Despite the wide margin of the vote in the House, there was vigorous debate.
Delegate Bibby spoke out most vigorously against the bill.
He suggested teachers and State Police should be considered in separate bills because they are in separate sections of code and because their situations are different.
“Have the State Police ever struck? Walked out?” Bibby asked.
He continued, “I’m 110 percent behind police. Unfortunately they’re stuck in a bill here where we’re going to give a pay raise to people who walked off the job.”
Once the raises are in code, the state will be responsible for paying from here on out. Delegate Pat McGeehan wondered about the possibility of a downturn in the economy.
“I think what’s going to happen is, to be practical about it, those surpluses are not sustainable,” said McGeehan, who wound up voting against the bill.
Delegate Eric Nelson, a former Finance chairman, also questioned whether the numbers are sustainable. He noted pipeline construction that will curtail, road work that may have limited economic stimulus and the regional nature of growth in West Virginia.

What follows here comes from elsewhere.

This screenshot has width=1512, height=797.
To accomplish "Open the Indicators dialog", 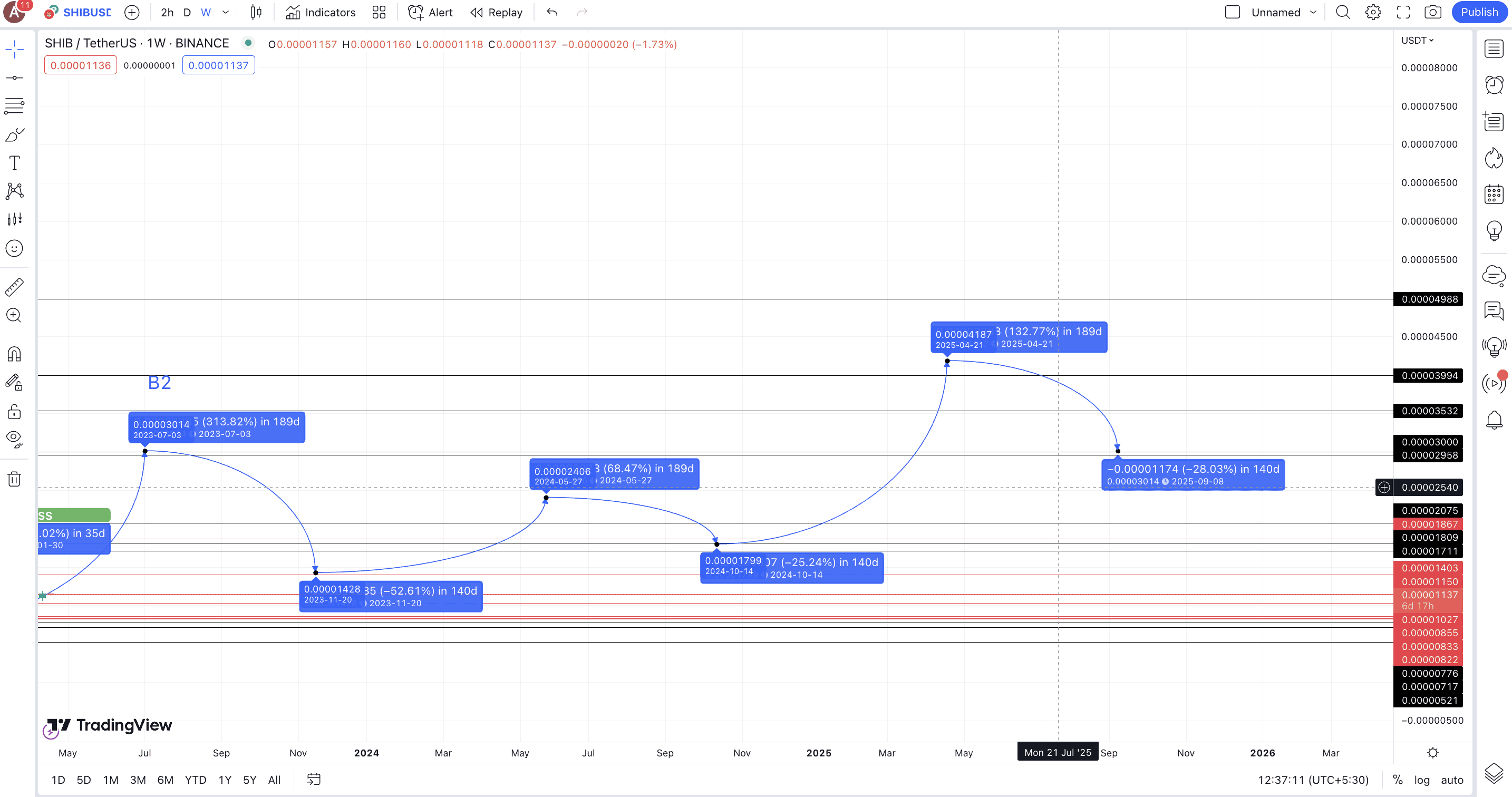I will tap(321, 12).
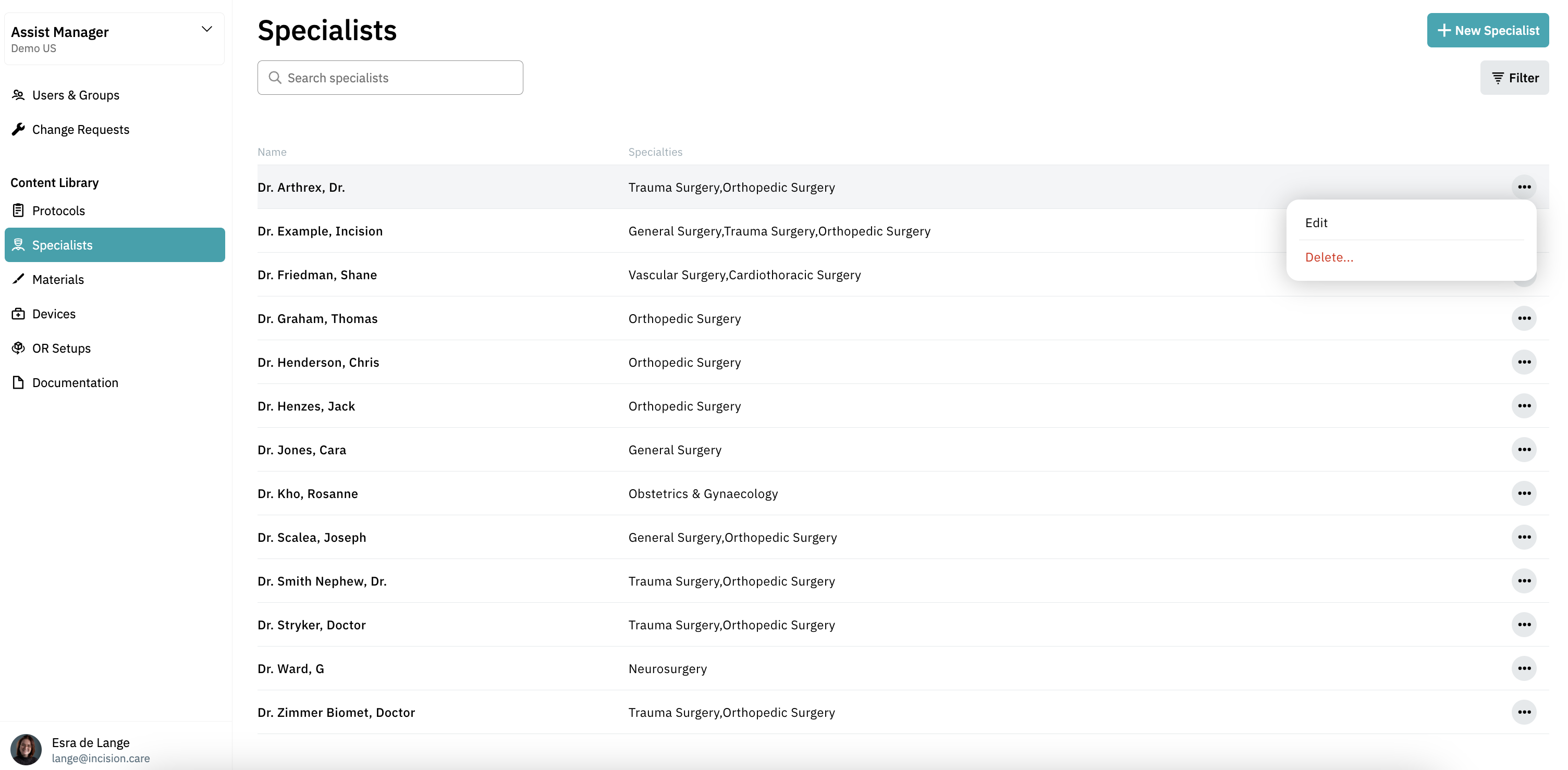Screen dimensions: 1568x770
Task: Choose Delete... from the context menu
Action: pos(1329,257)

“I just put a word of caution. I will be voting for that but with a word of caution,” said Nelson, R-Kanawha.
About four hours before the House vote to pass the pay raise bill, 24 people turned out for an early morning Finance Committee public hearing on the bill. Sixteen spoke for it, eight against.
Both sides had common themes. Opponents argued that state troopers deserve a raise, but not teachers or service workers who engaged in an illegal strike and closed the schools.

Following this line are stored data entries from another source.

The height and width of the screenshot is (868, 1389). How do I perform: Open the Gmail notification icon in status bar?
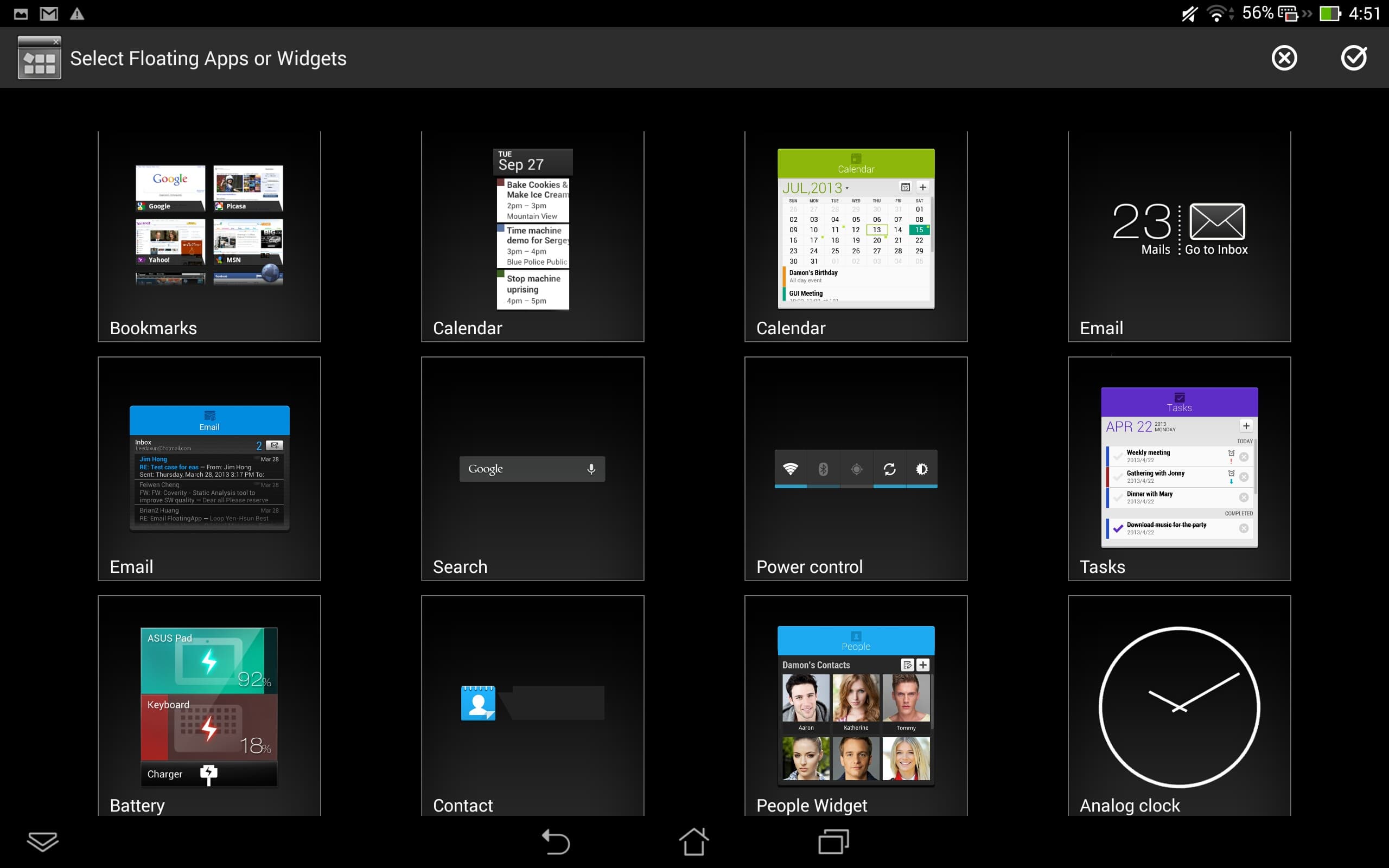pyautogui.click(x=49, y=14)
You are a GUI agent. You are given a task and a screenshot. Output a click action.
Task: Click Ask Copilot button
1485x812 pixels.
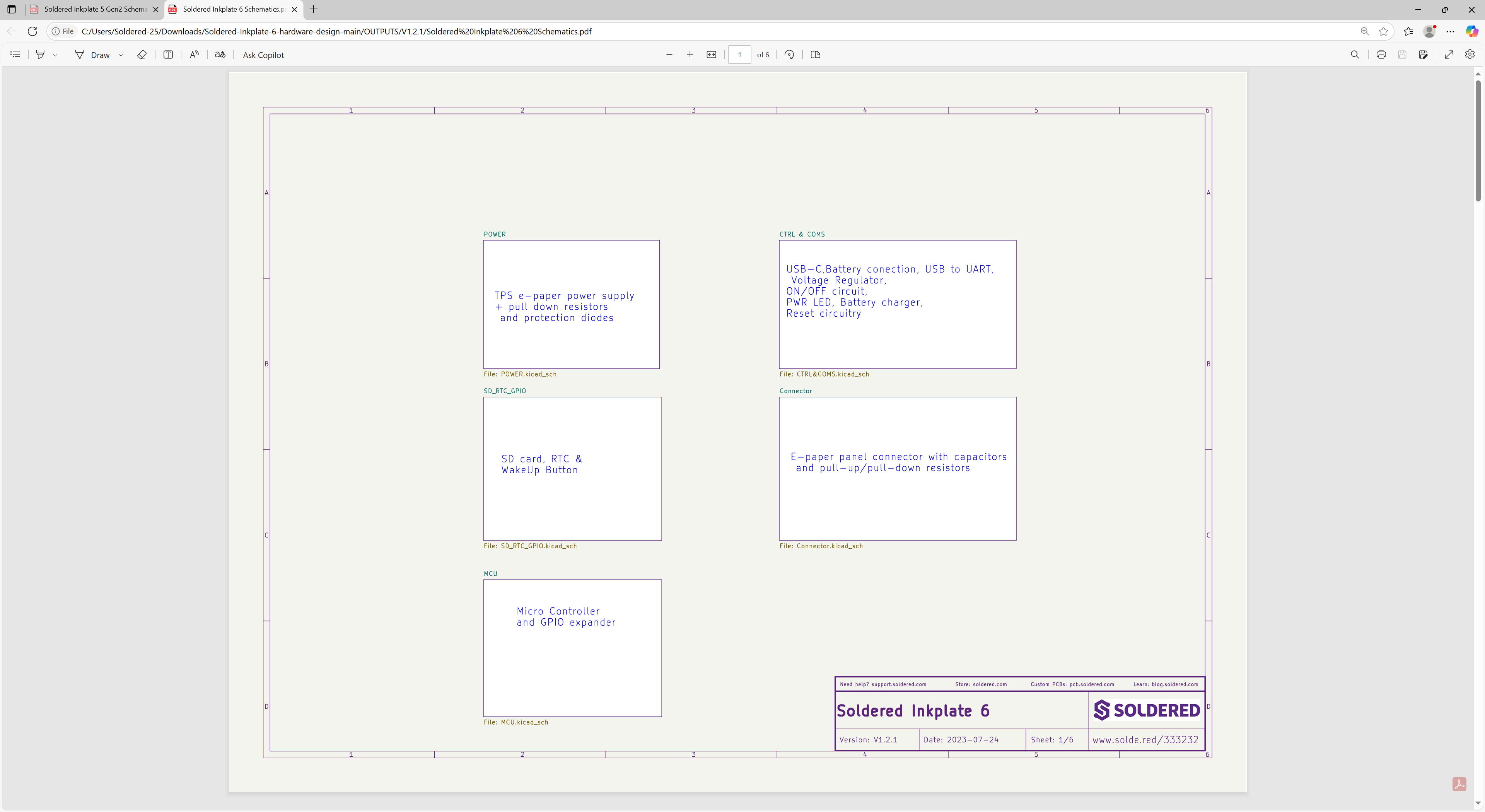263,55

Opponent Shirley Searls said that when students are getting better test scores and teachers have better attitudes, then it will be time for a raise. “We can’t do it if we have the unions controlling our teachers.”
Another theme among the opponents was school choice: education savings accounts and charter schools offered in SB 451.
Jessi Troyan, with the Cardinal Institute, said the price tag for the raises in the bill is about $68 million. “What are we getting for that $68 million?” No alternatives for families to deal with the state’s many educational challenges.”
Speaking for the bill, Kaylen Barker said, “Now is not the time for retaliation, parliamentary tricks or half-truths. … Invest in the future and pass the teacher pay raise bill.”
Supporters defended the unions, saying they’re the voice of their members, not dictators controlling their actions.
And they talked about West Virginia teachers’ comparative low pay.
“They’re woefully underpaid. They’re woefully underappreciated,” said Joseph Cohen, a father of two school-age boys.
And Robin Daquilante pointed out the average pay in West Virginia is $45,390, compared to $58,900 nationally, $53,140 in Kentucky and $68,460 in Virginia.
“Is it any wonder why we have a shortage of 1,000 teachers in West Virginia?” she said.
Dominion Post reporter David Beard contributed to this story.